3. Representations and Warranties. The Parties represent and warrant that: (i) each has the full right, power and legal capacity to enter and deliver this Agreement and to perform its obligations hereunder; (ii) each has or will obtain all rights, licenses, permits and authorization to grow the Products in the locations where Services are to be provided (as defined in Exhibit A) as required within this Agreement; (ii) no approvals or consents of any persons or entities are required from the Parties in order to execute and deliver this Agreement or to perform its obligations hereunder; (iii) this Agreement has been duly authorized and executed and is valid and legally binding obligation of each Party; and (iv) the Parties will comply with all applicable laws, rules, regulations and requirements related to or in connection with performing the Services.

4. Termination.

a. Termination Date. Unless extended by mutual agreement as provided in Section 1 above, this Agreement will terminate on the fifth anniversary of the Effective Date.

b. Material Breach. Either Party may terminate this Agreement upon notice in writing to the other Party if the other Party is in breach of any material obligation contained in this Agreement, provided such breach is not remedied (if the same is capable of being remedied) within thirty (30) days of written notice from the other Party so to do.

c. Termination for Non-Compliance with Laws. The Parties acknowledge and understand the uncertainty and complexity of legal and regulatory matters related to the anticipated Services. In the event the Services are or reasonably could be determined to violate any federal, state, or local laws or regulations applicable to the Services, the Parties agree that MedBox may modify this Agreement to remove such Service or terminate this Agreement. Upon such termination, this Agreement shall be of no further force or effect except as provided in Section 5 below.


Joint Venture Agreement

Page 2 of 6

 

5. Survival. Upon termination of this Agreement, all rights and duties of MedBox and Marsh toward each other shall cease except: (i) MedBox will pay, within thirty (30) days after effective date of termination, all amounts owing Marsh for Services completed and accepted by MedBox prior to the termination date; and (ii) Section 7 (Indemnification), Section 9 (Non-Solicitation), and Section 10 (Confidentiality).

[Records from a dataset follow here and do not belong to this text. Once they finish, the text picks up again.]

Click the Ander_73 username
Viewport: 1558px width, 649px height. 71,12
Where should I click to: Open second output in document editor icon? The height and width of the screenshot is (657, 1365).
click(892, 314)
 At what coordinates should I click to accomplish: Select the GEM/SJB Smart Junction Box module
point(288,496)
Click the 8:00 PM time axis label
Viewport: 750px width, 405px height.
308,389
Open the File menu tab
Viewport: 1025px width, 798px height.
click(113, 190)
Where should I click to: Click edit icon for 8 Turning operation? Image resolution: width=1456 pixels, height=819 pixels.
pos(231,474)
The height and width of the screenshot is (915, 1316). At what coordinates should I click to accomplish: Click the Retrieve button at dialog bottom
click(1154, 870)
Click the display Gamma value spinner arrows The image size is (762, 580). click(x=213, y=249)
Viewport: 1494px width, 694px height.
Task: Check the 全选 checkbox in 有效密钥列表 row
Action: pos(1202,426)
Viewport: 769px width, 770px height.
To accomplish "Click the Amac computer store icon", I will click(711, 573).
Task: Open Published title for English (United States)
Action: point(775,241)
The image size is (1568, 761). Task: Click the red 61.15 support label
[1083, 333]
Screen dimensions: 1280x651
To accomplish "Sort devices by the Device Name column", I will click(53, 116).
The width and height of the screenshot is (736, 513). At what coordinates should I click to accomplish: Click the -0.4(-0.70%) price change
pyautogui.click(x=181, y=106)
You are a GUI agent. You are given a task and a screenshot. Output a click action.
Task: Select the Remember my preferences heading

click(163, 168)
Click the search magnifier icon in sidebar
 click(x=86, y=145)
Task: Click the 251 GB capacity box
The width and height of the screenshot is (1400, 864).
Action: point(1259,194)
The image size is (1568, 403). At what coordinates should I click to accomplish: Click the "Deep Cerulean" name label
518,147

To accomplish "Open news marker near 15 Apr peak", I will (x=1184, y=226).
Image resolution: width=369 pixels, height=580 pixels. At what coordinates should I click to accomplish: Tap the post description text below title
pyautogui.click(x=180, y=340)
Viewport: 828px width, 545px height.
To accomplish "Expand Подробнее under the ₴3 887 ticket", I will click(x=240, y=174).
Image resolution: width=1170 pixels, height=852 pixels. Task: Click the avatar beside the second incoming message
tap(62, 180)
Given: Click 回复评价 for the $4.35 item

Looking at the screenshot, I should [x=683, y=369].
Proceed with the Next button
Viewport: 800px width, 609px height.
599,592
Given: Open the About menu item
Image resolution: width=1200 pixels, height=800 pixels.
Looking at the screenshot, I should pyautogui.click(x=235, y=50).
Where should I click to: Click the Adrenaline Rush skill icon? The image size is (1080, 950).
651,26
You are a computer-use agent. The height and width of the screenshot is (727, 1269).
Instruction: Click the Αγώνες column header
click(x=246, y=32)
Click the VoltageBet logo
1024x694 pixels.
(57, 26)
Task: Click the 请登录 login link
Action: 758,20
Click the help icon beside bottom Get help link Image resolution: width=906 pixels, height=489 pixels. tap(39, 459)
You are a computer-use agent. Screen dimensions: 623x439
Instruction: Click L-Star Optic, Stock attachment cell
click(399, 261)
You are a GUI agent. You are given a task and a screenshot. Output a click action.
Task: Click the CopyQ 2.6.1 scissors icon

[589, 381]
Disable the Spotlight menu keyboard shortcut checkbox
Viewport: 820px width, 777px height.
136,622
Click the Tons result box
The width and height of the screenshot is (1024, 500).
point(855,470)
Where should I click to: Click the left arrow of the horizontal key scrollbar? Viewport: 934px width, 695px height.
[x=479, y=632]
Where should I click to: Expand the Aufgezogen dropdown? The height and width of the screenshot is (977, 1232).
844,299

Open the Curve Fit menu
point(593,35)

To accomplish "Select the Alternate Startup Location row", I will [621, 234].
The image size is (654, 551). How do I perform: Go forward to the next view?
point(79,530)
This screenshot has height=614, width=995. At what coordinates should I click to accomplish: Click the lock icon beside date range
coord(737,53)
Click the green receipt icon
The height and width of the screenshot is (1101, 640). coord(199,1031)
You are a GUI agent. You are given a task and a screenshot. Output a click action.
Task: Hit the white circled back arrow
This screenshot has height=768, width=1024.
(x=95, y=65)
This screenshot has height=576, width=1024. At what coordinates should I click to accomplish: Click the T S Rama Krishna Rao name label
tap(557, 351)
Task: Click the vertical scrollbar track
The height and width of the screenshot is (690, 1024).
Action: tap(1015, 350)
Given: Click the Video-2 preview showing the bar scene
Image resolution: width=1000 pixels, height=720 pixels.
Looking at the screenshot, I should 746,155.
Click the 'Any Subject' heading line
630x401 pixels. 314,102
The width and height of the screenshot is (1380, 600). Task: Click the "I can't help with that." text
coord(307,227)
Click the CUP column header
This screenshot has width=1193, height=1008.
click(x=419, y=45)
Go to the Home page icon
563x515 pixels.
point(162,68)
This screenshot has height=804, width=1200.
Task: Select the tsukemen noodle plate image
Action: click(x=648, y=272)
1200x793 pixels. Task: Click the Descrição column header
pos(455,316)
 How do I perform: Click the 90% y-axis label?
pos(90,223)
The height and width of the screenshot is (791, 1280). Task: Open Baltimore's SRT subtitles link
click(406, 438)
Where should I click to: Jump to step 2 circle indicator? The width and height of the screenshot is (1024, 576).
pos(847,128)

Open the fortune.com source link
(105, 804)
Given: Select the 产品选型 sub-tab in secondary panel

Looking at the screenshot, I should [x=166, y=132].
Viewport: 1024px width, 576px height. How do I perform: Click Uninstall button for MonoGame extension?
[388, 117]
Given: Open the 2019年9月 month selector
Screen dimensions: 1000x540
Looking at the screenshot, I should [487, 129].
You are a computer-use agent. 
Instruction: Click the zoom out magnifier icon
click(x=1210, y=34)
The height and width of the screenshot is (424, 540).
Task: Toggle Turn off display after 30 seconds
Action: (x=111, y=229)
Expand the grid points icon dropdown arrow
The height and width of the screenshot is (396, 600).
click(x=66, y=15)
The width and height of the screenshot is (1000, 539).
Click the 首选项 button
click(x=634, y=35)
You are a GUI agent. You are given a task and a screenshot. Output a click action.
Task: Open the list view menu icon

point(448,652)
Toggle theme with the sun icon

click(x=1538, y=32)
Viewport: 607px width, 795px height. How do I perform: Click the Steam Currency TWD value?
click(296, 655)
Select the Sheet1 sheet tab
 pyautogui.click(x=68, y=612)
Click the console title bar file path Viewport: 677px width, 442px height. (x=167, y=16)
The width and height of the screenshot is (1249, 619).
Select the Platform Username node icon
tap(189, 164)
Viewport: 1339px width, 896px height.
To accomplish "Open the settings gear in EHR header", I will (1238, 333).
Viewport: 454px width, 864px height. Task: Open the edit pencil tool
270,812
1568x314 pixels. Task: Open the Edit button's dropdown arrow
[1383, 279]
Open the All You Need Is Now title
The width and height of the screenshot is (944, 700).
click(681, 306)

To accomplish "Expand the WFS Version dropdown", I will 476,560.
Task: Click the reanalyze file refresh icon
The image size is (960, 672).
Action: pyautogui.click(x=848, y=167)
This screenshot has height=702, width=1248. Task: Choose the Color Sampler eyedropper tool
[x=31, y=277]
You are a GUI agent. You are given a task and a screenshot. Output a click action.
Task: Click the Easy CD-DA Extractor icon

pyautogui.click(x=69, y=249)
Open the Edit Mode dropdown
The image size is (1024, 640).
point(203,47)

6. Independent Contractor; Benefits.

a. Independent Contractor. It is the express intention of the Parties that Marsh perform the Services as an independent contractor to MedBox. Nothing in this Agreement shall in any way be construed to constitute Marsh (or any employee or agent of Marsh) as an agent, employee or representative of MedBox. Marsh shall have exclusive responsibility (as between MedBox and Marsh) for every individual performing services on behalf of Marsh to (i) pay all wages and compensation when due, (ii) secure valid worker’s compensation insurance as required by the applicable labor code, (iii) provide a certificate of such worker’s compensation insurance with MedBox named as a co- or additional insured, and (iv) comply with all other workplace obligations imposed by the Colorado Division of Occupational Safety and Health. Without limiting the generality of the foregoing, Marsh is not authorized to bind MedBox to any liability or obligation or to represent that Marsh has any such authority. Marsh agrees to furnish (or reimburse MedBox for) all tools and materials necessary to accomplish this Agreement and shall incur all expenses associated with performance, except as expressly provided in Exhibit A. Marsh acknowledges and agrees that Marsh is obligated to report as income all compensation received by Marsh pursuant to this Agreement. Marsh agrees to and acknowledges the obligation to pay all self-employment and other taxes on such income.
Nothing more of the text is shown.